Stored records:
..........
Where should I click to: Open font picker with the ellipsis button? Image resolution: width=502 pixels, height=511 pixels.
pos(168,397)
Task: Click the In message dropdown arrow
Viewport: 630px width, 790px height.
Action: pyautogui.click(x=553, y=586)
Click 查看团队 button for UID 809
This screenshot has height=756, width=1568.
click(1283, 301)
..........
Could you transcribe the entries exactly, from the first line through the line containing "Click 查看团队 button for UID 809", and give nothing more?

Where should I click to: Open font picker with the ellipsis button? Image resolution: width=502 pixels, height=511 pixels.
pos(168,397)
Task: Click the In message dropdown arrow
Viewport: 630px width, 790px height.
Action: pyautogui.click(x=553, y=586)
Click 查看团队 button for UID 809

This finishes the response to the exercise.